Start of EXTRACTED MATERIAL

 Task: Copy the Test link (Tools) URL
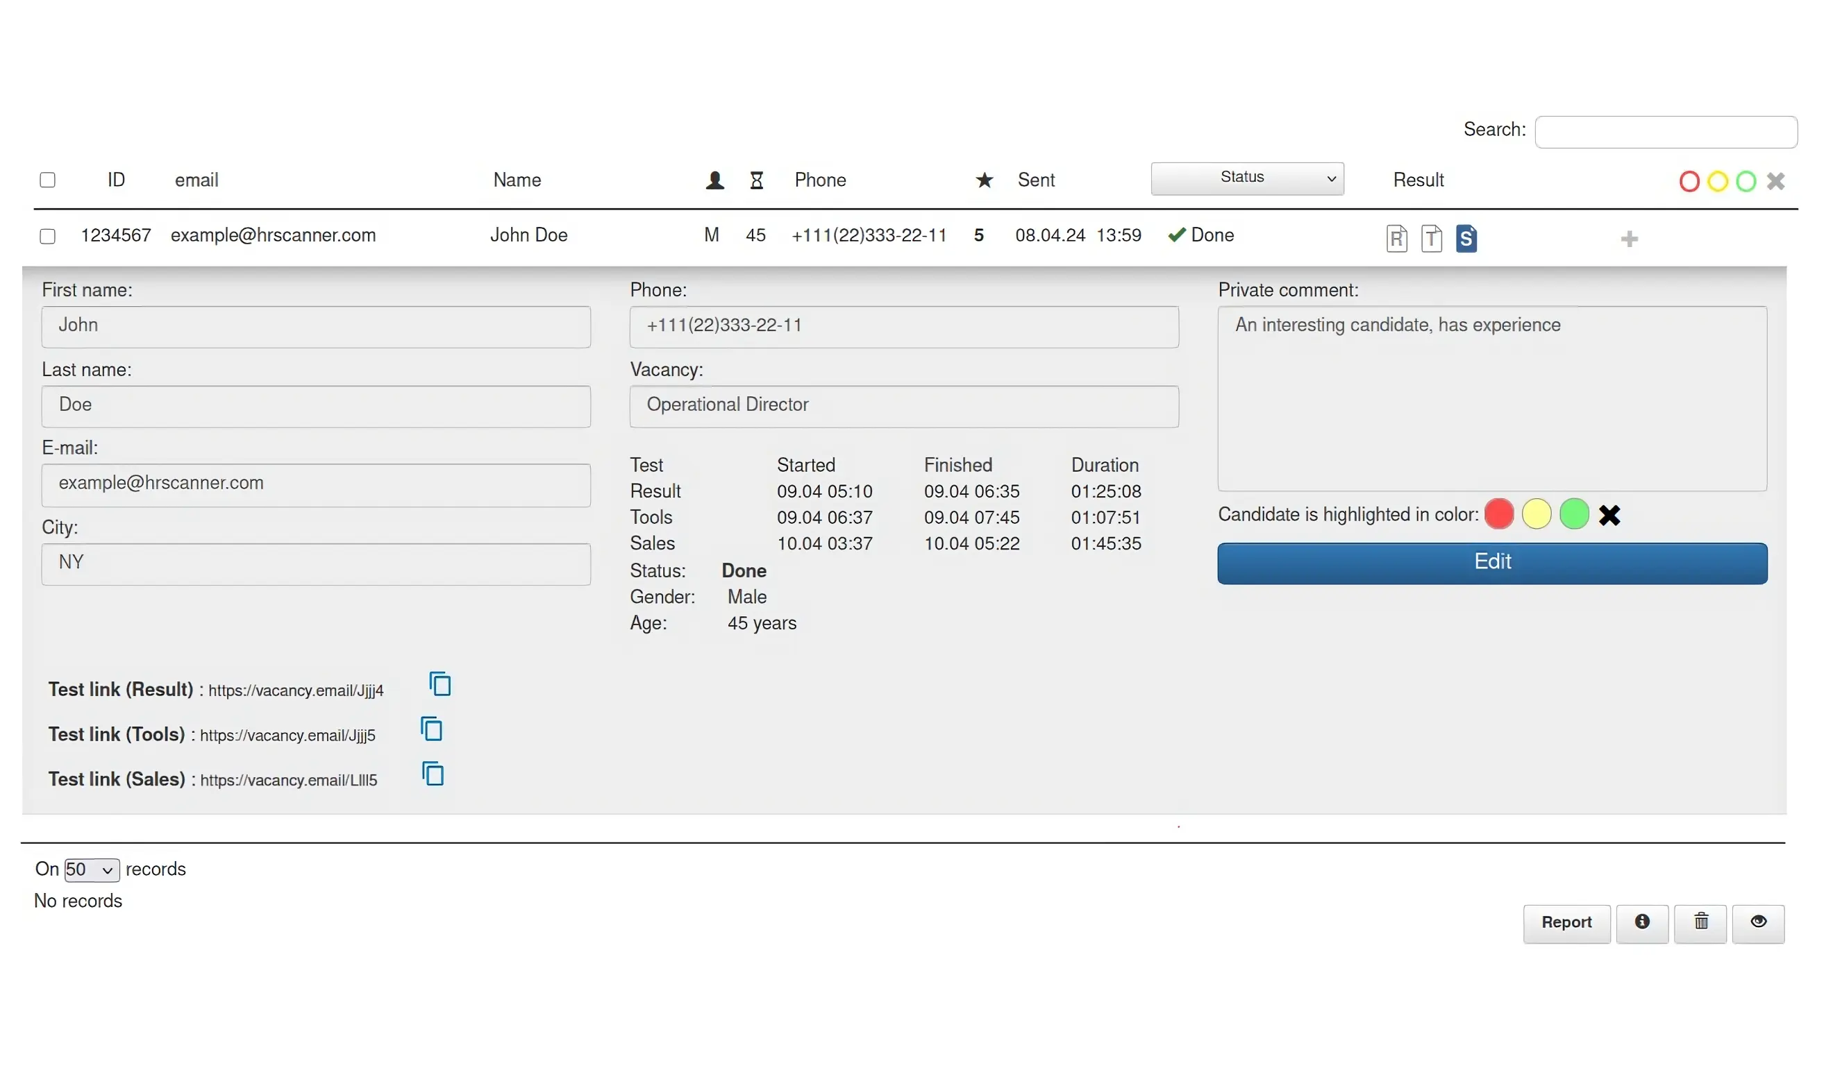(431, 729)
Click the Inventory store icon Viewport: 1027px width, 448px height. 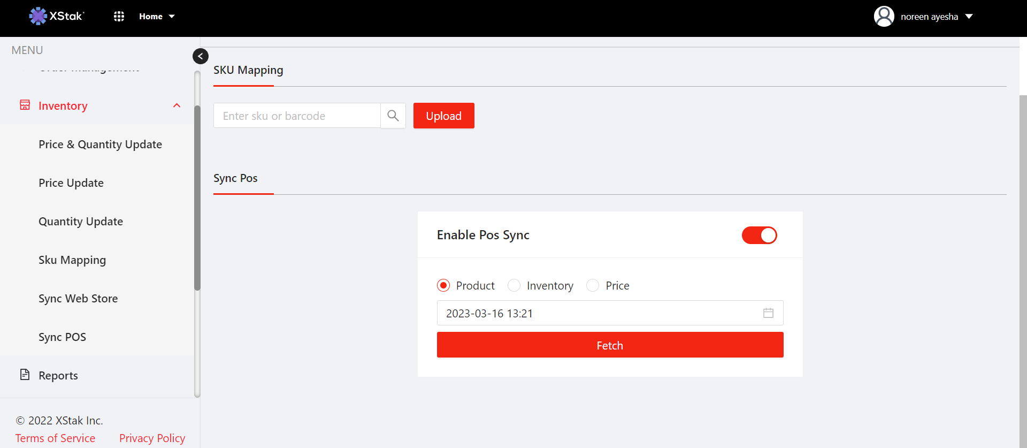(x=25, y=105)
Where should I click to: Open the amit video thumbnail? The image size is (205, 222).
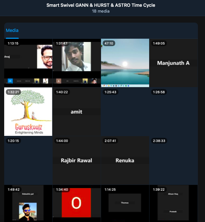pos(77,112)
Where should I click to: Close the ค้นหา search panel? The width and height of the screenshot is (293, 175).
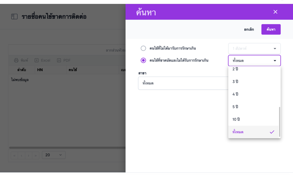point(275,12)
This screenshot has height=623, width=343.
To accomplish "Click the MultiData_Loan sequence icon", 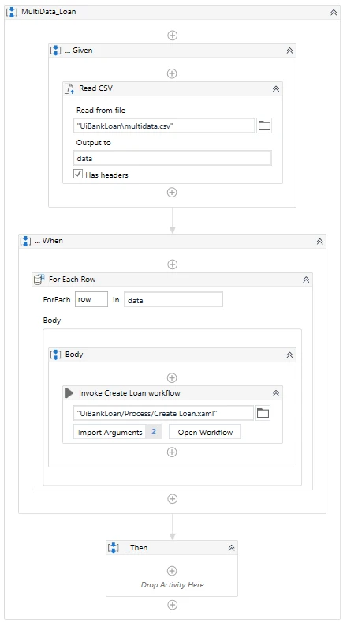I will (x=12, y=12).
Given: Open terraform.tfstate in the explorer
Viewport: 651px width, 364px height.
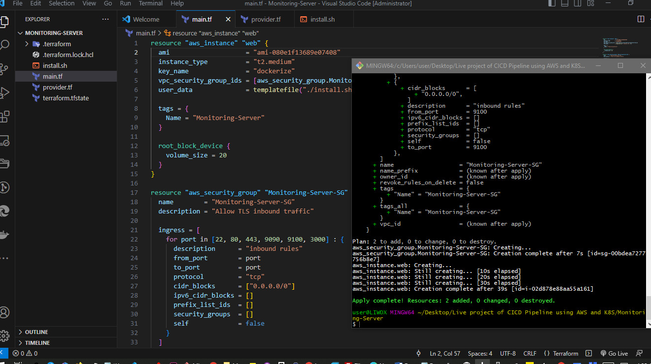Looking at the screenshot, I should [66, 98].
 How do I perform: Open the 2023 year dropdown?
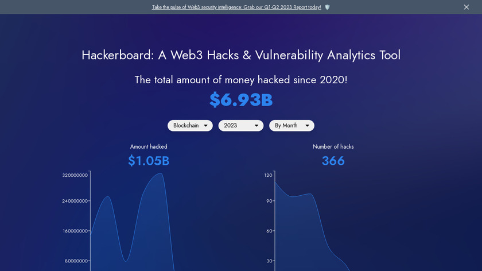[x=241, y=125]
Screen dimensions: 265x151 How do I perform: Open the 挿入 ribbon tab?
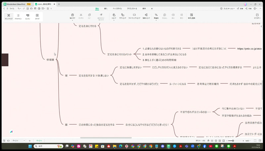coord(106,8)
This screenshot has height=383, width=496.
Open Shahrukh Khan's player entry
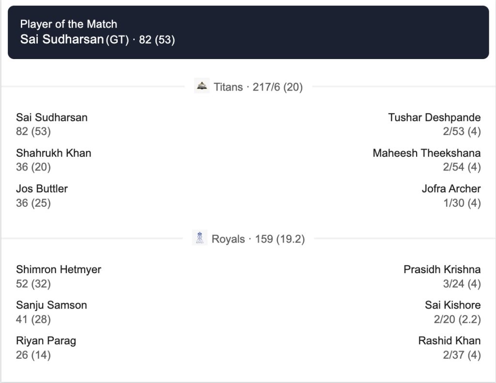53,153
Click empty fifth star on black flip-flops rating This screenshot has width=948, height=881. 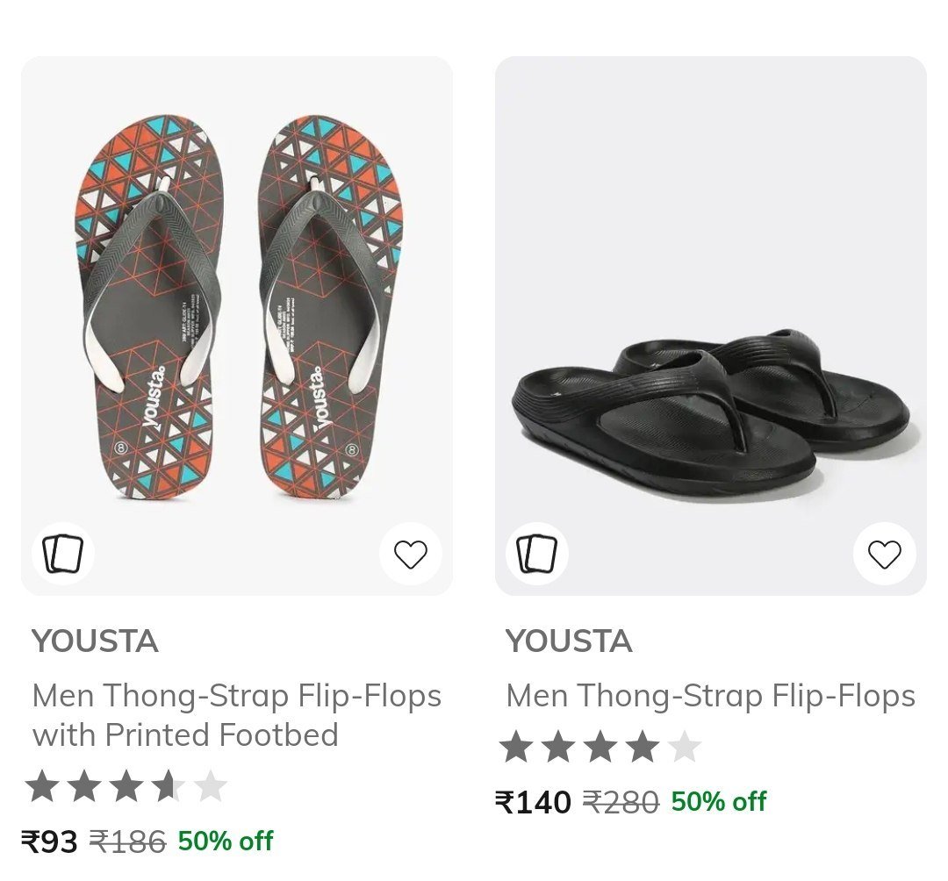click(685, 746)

End of EXTRACTED MATERIAL

▸ **AIM OF THE TASK**
Please extract every line from the items above that contains the word "Open". Match case exactly.

▸ **WRITTEN SOLUTION**
Where should I click to: Open the amit video thumbnail? The image size is (205, 222).
Given: Open terraform.tfstate in the explorer
 How do I perform: Open the 2023 year dropdown?
Screen dimensions: 265x151 How do I perform: Open the 挿入 ribbon tab?
Open Shahrukh Khan's player entry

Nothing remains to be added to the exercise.